I wish this NYTimes article, “Girls Gone Gory,” had some hard numbers about how much female audience is driving horror movies. Instead, it reads mostly as Diablo Cody promotion. (Who is her publicist? She gets the best press!)
And yet recent box office receipts show that women have an even bigger appetite for these films than men. Theories straining to address this particular head scratcher have their work cut out for them: Are female fans of “Saw” ironists? Masochists? Or just dying to get closer to their dates?
“Jennifer’s Body” (out on Sept. 18), a high school retro-horror romp — written by Diablo Cody, directed by Karyn Kusama (“Girlfight”) and starring Megan Fox as a satanically possessed sex bomb who literally feeds on boys — offers another, more reassuring explanation for the draw: Audiences love a woman who can take back the knife.
Ms. Cody, 31, whose Academy Award-winning screenplay for “Juno” featured a distinctive female voice, said she gravitated toward horror as a girl because she could see herself represented on screen. “When I watched movies like ‘The Goonies’ and ‘E.T.,’ it was boys having adventures,” she said. “When I watched ‘Nightmare on Elm Street,’ it was Nancy beating” up Freddy. “It was that simple.”
This basic appeal for female viewers was given a sophisticated reading by the film theorist Carol J. Clover in “Men, Women and Chain Saws” (1992), in which she refers to a lone young woman who either escapes or overthrows a killer as the “final girl.” More comfortable watching a woman in peril than a man, young, male audiences — initially slasher movies’ core viewers — get the best of both worlds, identifying first with the predator and then with the would-be prey. That women also identify with the scrappy heroine is something of a happy accident.
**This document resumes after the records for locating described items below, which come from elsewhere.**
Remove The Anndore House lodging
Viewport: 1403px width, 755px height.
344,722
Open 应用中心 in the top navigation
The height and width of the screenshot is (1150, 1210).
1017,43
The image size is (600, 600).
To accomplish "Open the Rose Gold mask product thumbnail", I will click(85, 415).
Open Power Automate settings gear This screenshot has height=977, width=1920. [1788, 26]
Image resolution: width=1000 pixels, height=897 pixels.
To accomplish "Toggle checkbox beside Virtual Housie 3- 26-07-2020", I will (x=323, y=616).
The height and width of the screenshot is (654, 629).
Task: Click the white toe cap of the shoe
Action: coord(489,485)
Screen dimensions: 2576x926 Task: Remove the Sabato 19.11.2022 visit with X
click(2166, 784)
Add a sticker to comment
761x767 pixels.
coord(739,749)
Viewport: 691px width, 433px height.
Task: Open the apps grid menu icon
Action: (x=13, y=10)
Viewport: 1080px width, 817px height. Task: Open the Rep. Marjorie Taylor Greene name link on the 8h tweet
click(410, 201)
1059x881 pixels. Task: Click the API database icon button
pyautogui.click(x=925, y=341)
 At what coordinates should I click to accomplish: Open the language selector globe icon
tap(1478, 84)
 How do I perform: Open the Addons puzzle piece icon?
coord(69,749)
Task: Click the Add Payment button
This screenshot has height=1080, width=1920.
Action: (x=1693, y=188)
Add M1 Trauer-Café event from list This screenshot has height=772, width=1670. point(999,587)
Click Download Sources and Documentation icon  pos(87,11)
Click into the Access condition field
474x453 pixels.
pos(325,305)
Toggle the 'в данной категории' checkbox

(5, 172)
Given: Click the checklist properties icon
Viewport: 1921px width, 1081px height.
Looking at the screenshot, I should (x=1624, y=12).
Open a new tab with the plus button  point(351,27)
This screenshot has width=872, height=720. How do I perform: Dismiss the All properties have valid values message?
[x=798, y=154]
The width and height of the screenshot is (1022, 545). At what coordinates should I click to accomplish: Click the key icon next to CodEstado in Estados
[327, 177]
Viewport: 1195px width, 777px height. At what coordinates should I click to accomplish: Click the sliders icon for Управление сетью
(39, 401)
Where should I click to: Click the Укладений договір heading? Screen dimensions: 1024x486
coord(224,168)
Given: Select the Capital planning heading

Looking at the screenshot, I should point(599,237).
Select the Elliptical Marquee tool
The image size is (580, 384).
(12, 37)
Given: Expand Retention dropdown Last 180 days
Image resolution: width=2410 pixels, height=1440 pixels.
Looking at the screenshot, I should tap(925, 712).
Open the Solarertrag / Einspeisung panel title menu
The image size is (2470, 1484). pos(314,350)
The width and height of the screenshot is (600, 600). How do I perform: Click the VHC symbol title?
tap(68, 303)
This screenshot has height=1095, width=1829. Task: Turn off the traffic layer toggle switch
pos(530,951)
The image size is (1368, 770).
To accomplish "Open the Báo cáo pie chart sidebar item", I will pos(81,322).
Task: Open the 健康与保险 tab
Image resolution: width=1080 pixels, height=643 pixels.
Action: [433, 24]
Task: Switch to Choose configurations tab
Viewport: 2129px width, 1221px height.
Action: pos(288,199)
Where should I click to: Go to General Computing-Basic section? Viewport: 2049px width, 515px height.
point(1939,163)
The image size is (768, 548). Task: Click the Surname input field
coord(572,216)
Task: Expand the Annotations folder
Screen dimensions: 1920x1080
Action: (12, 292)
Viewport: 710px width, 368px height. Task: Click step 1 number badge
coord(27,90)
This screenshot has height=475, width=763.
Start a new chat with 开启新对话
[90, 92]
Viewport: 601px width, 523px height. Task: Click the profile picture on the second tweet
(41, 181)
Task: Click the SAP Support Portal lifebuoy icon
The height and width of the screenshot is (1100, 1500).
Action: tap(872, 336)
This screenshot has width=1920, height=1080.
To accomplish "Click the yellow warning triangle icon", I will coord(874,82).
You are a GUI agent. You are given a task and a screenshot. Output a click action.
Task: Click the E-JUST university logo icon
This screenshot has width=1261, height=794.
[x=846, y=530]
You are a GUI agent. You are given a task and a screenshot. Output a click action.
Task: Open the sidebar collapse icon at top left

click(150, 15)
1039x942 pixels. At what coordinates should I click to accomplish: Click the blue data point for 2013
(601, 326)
It is really true that women enjoy watching 9/10 of the women in a movie be gruesomely tortured and 1/10 strike back against the torturer? And is it a “happy accident” that women would identify with a “scrappy heroine”? That seems natural to me.
I think A) Horror is a safe date movie. It guarantees an excuse to grab your date. B) Horror movies are often quite conventional in their morality. It is no accident that the kids who have premarital sex are often the first victims.
Neither of these reasons would explain a larger-than-even appeal to female audiences. If more women are seeing these movies that means either 1) they are going alone (unlikely); 2) they are going in a group as a ‘girls night out’, or; 3) horror movies are popular among lesbian couples; or some combination of the three.
Without any demographic data, all I can offer is speculation. My best guess is option 2 is what is skewing the numbers, which means that groups of women are going to these movies. Could it be that these women not only identify with the plucky heroine, but also identify their friends, enemies and frienemies with the female torture victims (and perhaps bad ex-boyfriends with the male torture victims). Could it be that women also are able to identify with the killer?